She smiles and it comes through in her voice even though Sam's not looking at her. She doesn't want to push, but sometimes that's what a boy needs. The car smells warm and rough, smells of Dean. The cassette tapes, old diner receipts and greasy, screwed up paper serviette mark this as Dean-space. And even if Ellen didn't think that Sam should take a break from this mobile temple to Dean Winchester, if her legs are in need of stretching, Sam's ridiculously long ones must be in need of it.

Sam twists his wrist, glancing at his watch, eyebrows rising slightly.

"Okay. Yeah. But we can't take too long." He's quiet for a moment then flashes her a smile that's as weak as water and adds, "Guess we're just having too much fun."

They find a diner and while Ellen leans into the back to wake Jo, Sam pries the bottle away from her. It's a struggle because Jo's first waking thought is the bottle and Sam doesn't look like he ever thinks about anything else.

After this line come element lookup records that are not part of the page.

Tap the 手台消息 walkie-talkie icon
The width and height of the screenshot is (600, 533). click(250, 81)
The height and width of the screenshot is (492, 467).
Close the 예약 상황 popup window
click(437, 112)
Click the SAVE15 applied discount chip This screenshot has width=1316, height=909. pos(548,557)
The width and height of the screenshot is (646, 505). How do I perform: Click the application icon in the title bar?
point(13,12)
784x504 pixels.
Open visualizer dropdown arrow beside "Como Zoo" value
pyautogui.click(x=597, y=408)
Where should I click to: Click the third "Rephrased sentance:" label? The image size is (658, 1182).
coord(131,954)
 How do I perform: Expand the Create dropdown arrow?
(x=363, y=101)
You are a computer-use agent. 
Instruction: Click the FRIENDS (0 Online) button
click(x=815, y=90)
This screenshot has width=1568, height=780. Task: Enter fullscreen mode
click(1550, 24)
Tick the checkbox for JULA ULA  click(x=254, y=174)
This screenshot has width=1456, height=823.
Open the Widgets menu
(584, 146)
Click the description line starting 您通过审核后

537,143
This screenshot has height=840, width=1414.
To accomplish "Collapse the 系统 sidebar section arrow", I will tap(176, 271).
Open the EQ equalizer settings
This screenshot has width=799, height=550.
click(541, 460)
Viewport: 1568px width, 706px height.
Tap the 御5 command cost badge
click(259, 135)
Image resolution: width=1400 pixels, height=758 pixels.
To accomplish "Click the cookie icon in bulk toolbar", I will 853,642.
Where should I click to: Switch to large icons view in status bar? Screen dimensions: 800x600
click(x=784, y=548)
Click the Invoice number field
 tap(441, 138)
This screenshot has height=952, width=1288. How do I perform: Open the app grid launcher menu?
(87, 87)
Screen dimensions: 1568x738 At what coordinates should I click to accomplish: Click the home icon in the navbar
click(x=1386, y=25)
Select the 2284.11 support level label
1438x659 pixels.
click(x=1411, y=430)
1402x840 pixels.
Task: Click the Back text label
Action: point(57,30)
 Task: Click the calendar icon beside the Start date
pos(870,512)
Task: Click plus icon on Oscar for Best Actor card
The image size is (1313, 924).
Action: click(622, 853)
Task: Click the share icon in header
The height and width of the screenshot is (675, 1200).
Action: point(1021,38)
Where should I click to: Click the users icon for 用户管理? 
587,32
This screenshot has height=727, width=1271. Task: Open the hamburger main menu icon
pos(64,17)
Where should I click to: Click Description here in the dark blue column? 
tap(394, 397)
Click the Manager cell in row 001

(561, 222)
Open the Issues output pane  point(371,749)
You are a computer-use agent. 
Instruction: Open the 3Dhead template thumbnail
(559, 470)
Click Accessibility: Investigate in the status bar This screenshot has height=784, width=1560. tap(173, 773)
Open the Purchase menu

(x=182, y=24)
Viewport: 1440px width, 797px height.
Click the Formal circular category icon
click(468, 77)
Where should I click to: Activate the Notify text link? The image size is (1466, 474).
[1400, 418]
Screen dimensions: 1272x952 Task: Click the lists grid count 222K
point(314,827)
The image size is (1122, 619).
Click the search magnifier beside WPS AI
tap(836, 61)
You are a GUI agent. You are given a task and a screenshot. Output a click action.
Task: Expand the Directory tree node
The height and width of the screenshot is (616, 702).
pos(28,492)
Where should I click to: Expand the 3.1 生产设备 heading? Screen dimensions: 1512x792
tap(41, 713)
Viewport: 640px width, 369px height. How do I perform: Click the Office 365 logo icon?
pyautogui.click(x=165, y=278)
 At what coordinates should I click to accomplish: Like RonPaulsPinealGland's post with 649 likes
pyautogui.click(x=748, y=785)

Ellen shushes Jo as best she can and bites her tongue before sleep-deprivation and desperation drive her to offer her candy or something to make up for the loss. There's always one kid on the playground who's not prepared to share, and Sam's a little too old to learn that lesson now.

Bobby's semi rolls in behind them and Sam's straight over there, lingering by the door at the back, hand against the rusted metal.

"Everything okay?" he says to Bobby. "Everything…?"

Bobby nods and he's so calm and reassuring that Ellen wants to plant a kiss on him. Every weird-ass family needs its parents, and she guesses it's her and Bobby for this one.

"God, I've got one hell of a migraine. Feels like someone's stamping on my skull," Jo groans. She rakes her fingers through his hair and Ellen drapes an arm around her. She's not brave enough to do the same for Sam, only just brave enough to touch his shoulder.

"C'mon. Coffee. That'll set you right."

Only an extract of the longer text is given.